Has your husband ever read any of the other Austen novels?

My wife is the person who inadvertently created a monster when she took me to see Emma Thompson's Sense and Sensibility in 1995. Neither she nor I could have imagined that I would become so utterly taken over by Jane Austen that SHE would cringe when I'd want to tell her about my latest discovery in Austen's novels or biography.

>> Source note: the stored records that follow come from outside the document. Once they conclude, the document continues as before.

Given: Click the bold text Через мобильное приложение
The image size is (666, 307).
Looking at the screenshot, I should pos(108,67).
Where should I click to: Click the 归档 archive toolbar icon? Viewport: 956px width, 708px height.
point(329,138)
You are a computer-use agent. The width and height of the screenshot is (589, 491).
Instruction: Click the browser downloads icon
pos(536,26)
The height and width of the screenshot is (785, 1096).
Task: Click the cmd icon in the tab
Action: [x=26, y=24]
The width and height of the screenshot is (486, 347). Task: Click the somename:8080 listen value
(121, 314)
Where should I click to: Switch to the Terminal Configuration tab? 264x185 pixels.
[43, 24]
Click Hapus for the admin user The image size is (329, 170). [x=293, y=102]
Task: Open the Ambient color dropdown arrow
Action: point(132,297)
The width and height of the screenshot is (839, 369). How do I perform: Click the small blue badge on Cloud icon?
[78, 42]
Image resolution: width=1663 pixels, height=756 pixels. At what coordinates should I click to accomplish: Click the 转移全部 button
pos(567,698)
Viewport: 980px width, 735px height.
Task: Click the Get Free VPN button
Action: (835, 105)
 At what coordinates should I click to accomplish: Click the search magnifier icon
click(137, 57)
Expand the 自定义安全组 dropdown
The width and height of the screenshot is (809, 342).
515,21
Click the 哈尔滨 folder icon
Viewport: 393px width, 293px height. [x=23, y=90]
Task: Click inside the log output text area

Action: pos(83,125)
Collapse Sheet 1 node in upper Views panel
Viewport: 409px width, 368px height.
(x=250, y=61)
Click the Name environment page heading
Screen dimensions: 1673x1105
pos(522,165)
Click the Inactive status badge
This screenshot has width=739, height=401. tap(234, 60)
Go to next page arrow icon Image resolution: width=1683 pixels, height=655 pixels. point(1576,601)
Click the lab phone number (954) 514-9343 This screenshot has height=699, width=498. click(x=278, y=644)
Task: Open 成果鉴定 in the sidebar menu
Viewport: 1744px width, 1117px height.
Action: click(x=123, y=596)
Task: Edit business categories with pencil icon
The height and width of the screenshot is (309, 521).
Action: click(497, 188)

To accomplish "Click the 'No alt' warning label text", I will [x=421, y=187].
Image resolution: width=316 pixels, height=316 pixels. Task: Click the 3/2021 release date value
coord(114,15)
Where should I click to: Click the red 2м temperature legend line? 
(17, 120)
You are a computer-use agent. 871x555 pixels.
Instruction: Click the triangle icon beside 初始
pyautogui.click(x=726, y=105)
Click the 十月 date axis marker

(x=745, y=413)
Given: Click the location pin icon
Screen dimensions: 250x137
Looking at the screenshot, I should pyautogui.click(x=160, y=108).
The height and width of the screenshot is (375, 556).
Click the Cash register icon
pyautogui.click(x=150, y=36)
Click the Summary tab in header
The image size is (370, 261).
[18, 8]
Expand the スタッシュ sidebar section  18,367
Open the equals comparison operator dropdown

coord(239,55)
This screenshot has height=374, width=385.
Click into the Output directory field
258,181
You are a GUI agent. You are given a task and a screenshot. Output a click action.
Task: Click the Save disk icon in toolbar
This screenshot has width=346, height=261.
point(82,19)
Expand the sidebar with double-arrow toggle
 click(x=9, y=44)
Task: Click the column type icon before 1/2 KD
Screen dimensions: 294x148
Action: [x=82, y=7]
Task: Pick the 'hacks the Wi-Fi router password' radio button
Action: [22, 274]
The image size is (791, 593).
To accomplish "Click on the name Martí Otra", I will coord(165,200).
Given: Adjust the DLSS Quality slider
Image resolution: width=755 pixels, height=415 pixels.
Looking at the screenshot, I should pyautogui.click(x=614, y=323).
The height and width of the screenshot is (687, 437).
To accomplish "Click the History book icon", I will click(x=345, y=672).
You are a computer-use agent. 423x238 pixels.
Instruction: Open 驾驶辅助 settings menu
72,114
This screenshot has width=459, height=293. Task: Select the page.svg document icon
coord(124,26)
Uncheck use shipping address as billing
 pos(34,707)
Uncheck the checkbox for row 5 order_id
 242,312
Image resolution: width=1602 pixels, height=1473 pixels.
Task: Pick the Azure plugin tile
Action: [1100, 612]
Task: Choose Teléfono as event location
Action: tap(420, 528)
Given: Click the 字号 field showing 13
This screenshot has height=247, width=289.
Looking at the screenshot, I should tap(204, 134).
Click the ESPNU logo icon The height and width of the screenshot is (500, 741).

Be careful what you wish for, as the old Chinese proverb advises us.

35jenieliser
Mar 4, 2010, 9:42am Top

That's funny. But no, he's not read any of her other novels. He's not a huge reader (unless of course it's sci fi, then he's all over it) :)
I've been on a Georgette Heyer kick and the first couple books I'd tell him about as I was reading. It bored the mess out of him I could tell, so I gave up. :) And he stopped asking what my gasps and laughs were about. ha ha

36Mandy2
Mar 4, 2010, 10:39am Top

My husband will watch the movies with me, like it seems most partners will, but puts a limit on how often and he thinks that now that he has read P&P & Zombies that that counts toward having read P&P. I have to say I did enjoy him reading that book because he kept coming to me and asking "did this really happen this way" or "how did this actually occur in the real book?" So I got to have full discussions with him about P&P and it really made me happy.

And I feel I should mention that anytime Colin Firth is on TV he'll just stare at me and laugh while I get all 12 year old girlie and giggle :). And he gets very proud of himself when there are Austen related questions on Jeopardy or something that he gets right and will just stare at me as if to say "See I know stuff about her just because I love you, aren't I just the best husband ever!"

37TheUpturnedKnows
Mar 4, 2010, 1:45pm Top

If either of your husbands is into crossword puzzles, tell him to read the following post I wrote today on my Austen blog:

http://sharpelvessociety.blogspot.com/2010/03/perfect-analogue-of-jas-literary.h...

It's my fantasy that many men who would never read Jane Austen for any reason, might be drawn to read her novels if they knew that her novels are filled with puzzles, as I explain in my post.

38LDomnica
Apr 10, 2010, 10:14pm Top

My husband read Pride and Prejudice but he much prefers the mini-series. He does however roll his eyes at my reading about Jane and her era, just a little too obsessed for him.

39pm11
Apr 12, 2010, 10:30am Top

I actually had to persuade my wife to take an interest in Austen. She thought my love of Austen was a little eccentric, until I talked her into watching the BBC miniseries of Persuasion. Now, she's a fan, as well.

40TheUpturnedKnows
Apr 12, 2010, 6:05pm Top

I hope you mean the 1971 and not the 2007 Persuasion!